WORK REQUIRED » Copy the lines word for word. Begin at the line that contains "Click the Buy Now Plus logo" and end with the final line of the data.

EXTRACTED ENTRIES »
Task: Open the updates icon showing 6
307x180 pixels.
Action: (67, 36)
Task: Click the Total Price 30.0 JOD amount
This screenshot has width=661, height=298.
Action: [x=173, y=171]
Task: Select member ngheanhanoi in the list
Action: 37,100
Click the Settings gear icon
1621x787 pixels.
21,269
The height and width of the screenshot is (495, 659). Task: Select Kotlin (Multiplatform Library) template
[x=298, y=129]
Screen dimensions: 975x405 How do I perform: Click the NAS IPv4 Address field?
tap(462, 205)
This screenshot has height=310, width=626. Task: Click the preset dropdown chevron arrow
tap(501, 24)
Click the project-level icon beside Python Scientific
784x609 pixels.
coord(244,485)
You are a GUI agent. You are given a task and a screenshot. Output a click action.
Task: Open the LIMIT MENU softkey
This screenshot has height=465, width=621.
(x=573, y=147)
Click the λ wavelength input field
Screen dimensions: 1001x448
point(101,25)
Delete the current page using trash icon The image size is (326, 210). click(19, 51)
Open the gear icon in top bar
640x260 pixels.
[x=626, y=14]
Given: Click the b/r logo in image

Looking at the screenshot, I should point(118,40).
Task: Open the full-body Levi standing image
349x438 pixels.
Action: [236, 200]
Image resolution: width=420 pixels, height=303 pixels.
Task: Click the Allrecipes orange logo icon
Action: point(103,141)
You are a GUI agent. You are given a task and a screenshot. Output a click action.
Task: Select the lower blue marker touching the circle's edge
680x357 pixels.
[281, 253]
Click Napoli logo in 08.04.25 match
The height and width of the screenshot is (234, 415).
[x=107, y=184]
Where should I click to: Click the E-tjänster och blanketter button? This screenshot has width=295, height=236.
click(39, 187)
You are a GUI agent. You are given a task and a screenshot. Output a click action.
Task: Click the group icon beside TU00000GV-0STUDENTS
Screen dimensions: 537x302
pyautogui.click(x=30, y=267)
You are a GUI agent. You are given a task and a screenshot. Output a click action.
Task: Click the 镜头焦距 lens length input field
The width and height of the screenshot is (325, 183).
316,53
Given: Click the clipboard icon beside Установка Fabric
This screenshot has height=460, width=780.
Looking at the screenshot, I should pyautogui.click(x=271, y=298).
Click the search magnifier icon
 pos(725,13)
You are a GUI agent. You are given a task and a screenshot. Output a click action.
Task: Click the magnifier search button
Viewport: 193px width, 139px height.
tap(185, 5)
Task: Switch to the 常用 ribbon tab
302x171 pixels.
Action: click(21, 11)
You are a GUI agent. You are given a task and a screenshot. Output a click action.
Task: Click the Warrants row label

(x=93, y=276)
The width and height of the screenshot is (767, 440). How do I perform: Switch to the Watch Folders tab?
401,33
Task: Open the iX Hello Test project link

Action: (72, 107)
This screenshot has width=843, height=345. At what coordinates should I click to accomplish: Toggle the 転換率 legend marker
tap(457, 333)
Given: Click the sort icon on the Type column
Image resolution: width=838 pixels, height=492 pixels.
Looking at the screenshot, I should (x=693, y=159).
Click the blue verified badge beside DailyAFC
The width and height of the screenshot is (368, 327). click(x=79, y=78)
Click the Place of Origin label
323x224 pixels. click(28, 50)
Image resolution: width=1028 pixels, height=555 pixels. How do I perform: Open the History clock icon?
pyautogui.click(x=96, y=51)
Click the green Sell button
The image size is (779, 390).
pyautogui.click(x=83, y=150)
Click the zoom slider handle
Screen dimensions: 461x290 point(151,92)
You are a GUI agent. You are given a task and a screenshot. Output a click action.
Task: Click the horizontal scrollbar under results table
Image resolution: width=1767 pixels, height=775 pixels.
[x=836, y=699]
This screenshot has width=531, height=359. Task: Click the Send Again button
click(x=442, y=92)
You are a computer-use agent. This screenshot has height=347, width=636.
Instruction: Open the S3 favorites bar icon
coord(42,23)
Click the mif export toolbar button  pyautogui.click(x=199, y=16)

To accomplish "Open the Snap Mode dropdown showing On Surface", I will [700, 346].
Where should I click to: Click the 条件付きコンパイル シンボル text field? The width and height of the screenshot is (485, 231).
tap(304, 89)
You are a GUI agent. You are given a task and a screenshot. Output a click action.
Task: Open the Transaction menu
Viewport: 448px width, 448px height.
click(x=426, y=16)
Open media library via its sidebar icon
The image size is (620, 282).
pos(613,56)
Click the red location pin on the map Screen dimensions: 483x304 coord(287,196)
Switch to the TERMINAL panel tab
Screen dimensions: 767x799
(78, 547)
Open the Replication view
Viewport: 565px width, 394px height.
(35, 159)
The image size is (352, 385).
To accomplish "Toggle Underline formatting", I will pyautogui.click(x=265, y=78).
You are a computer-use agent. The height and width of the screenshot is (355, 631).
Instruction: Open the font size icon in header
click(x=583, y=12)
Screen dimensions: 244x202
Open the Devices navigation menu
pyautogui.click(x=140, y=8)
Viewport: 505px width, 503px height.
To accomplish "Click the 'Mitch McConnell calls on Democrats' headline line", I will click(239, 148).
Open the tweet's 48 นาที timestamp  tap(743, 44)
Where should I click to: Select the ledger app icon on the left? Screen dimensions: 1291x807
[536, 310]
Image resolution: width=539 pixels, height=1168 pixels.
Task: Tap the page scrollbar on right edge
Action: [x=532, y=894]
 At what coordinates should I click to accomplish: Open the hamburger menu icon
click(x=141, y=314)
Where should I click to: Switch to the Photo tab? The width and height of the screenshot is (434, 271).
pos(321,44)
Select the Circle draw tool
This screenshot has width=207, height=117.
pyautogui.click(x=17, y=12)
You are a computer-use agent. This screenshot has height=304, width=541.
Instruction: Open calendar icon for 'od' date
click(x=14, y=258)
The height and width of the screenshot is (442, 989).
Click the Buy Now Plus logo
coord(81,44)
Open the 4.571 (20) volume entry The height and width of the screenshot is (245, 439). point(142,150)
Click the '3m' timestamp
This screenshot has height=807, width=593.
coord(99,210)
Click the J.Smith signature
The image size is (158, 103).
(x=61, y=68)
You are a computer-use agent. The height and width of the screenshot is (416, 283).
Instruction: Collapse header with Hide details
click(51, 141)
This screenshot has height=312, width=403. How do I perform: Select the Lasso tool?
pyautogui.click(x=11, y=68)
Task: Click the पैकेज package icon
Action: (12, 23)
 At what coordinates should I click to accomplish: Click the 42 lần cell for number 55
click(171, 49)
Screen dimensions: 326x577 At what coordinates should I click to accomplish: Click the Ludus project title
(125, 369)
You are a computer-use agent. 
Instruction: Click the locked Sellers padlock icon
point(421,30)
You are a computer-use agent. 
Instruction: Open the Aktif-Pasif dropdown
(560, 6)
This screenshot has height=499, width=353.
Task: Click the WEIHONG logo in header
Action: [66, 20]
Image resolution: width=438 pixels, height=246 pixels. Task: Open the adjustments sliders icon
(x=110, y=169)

EXERCISE RESPONSE »
Click the Buy Now Plus logo
coord(81,44)
Open the 4.571 (20) volume entry The height and width of the screenshot is (245, 439). point(142,150)
Click the '3m' timestamp
This screenshot has height=807, width=593.
coord(99,210)
Click the J.Smith signature
The image size is (158, 103).
(x=61, y=68)
You are a computer-use agent. The height and width of the screenshot is (416, 283).
Instruction: Collapse header with Hide details
click(51, 141)
This screenshot has height=312, width=403. How do I perform: Select the Lasso tool?
pyautogui.click(x=11, y=68)
Task: Click the पैकेज package icon
Action: (12, 23)
 At what coordinates should I click to accomplish: Click the 42 lần cell for number 55
click(171, 49)
Screen dimensions: 326x577 At what coordinates should I click to accomplish: Click the Ludus project title
(125, 369)
You are a computer-use agent. 
Instruction: Click the locked Sellers padlock icon
point(421,30)
You are a computer-use agent. 
Instruction: Open the Aktif-Pasif dropdown
(560, 6)
This screenshot has height=499, width=353.
Task: Click the WEIHONG logo in header
Action: [66, 20]
Image resolution: width=438 pixels, height=246 pixels. Task: Open the adjustments sliders icon
(x=110, y=169)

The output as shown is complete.